During the clock maintenance phase, phase comparator 1440 (Fig. 14) takes control of oscillator control circuit 1460 from initialization circuit 1450. During the maintenance phase, delay line fine tuning controller 1720 is selectively enabled. Specifically, in one embodiment of the present invention, the maintenance phase cycles through three sub-phases. Each sub-phase lasts for one concurrence period. In the first sub-phase, phase comparator 1440 is initialized. During the first sub-phase the value of up/down counter 2020 does not change. In the second sub- phase phase comparator 1440 determines whether feedback clock signal FBK_CLK leads or lags divided synchronizing clock signal DSYNCHCLK. In the third sub-phase delay line fine tuning controller 1720 is enabled. Thus, up/down counter 2020 can increment or decrement by one as controlled by phase comparator control signal PC_CTRL. As explained above phase comparator control signal PC_CTRL indicates whether feedback clock signal FBK_CLK leads or

lags divided synchronizing clock signal DSYNCHCLK. If delayed synchronizing clock signal DSYNCHCLK leads feedback clock signal FBKCLK, then phase comparator 1440 causes up/down counter 2020 to decrement during the second sub-phase. Otherwise, phase comparator 1440 causes up/down counter 2020 to increment during the second sub-phase. In other embodiments, the maintenance phase may include more or fewer sub-phases.
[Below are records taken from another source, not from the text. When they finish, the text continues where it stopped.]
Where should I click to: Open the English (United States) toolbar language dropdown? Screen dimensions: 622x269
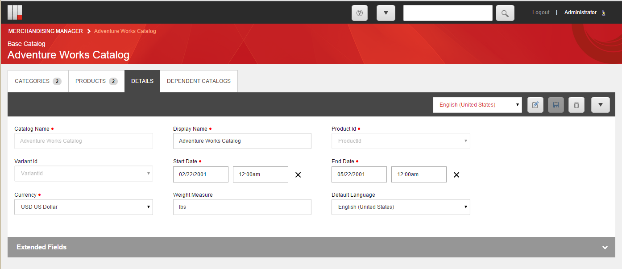click(477, 105)
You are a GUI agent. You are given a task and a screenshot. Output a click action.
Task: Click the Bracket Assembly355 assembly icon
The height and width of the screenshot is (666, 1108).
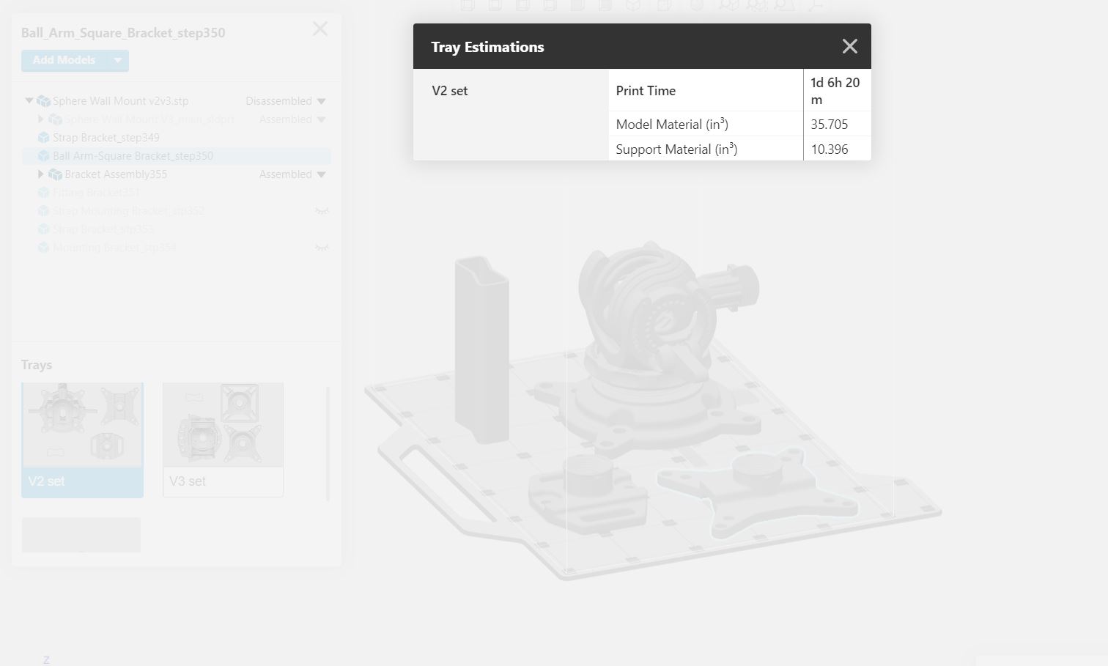point(55,174)
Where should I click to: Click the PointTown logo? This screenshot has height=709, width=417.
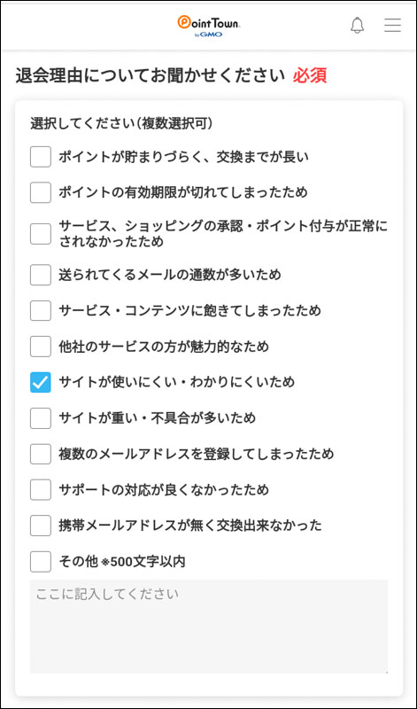coord(209,26)

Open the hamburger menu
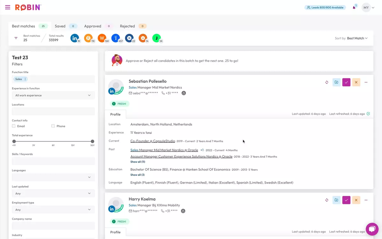pyautogui.click(x=8, y=7)
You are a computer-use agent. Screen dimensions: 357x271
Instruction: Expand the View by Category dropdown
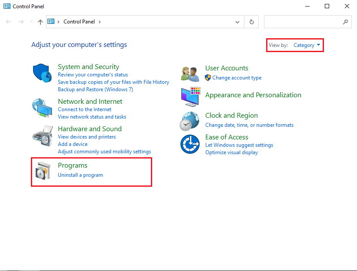click(307, 45)
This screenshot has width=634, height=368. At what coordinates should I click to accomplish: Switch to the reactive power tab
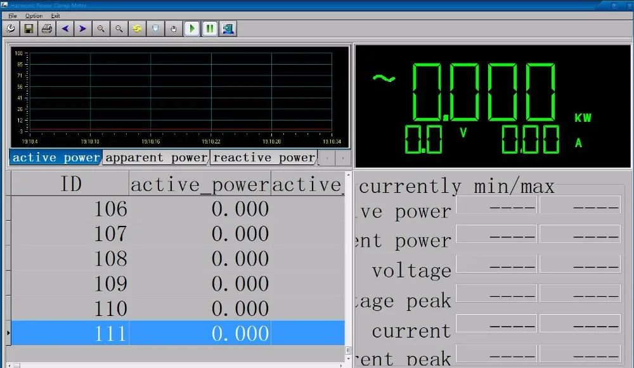(264, 157)

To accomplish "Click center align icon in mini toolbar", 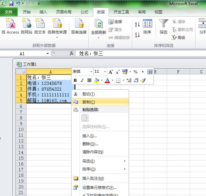I will [89, 80].
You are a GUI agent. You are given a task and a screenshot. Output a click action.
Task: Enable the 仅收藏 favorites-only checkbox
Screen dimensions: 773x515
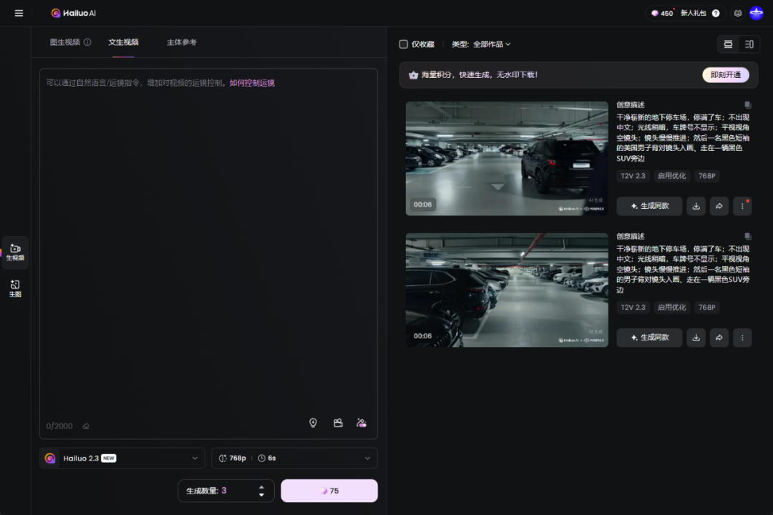[404, 44]

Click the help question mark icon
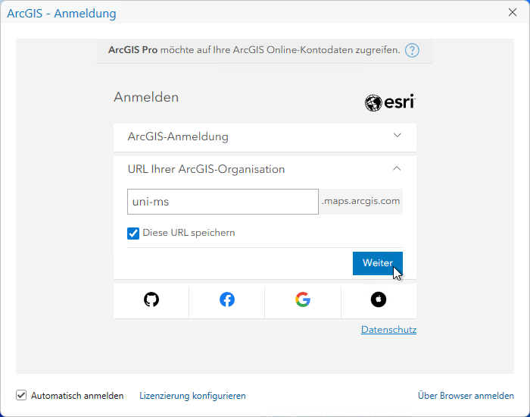pyautogui.click(x=412, y=51)
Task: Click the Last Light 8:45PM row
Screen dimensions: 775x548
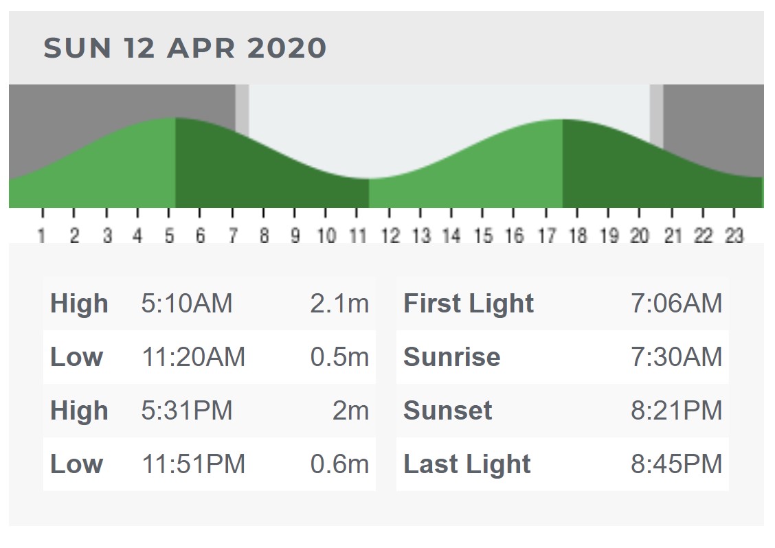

For example, in one embodiment, the first sub-phase and the second sub-phase described above are combined into a single sub-phase. Some embodiments of the present invention wait until phase comparator 1440 detects multiple reversals (such as four reversals) before declaring frequency adjusted clock signal FREQ_CLK is at selected frequency F_SEL.

In the various embodiments of the present invention, novel structures have been described for digital clock managers. By using a synchronizing clock signal with matched output delays, the present invention can provide deskewed output clock signals with synchronized frequency adjusted clock signals. The various embodiments of the structures and methods of this invention that are described above are illustrative only of the principles of this invention and are not intended to limit the scope of the invention to the particular embodiments described. For example, in view of this disclosure those skilled in the art can define other delay lock loops, output generation circuits, output delays, variable delay circuits, digital frequency synthesizers, clock phase shifters, delay lines, output generators, controllers, phase detectors, latches, registers, clock dividers, phase comparators, frequency comparators, up/down counters, initialization circuits, delta-sigma circuits, latches, halt/restart circuits, delay lines, variable digital oscillators, edge-triggered SR circuits, active edges, enable logic levels, and so forth, and use these alternative features to create a method, circuit, or system according to the principles of this invention. Thus, the invention is limited only by the following claims.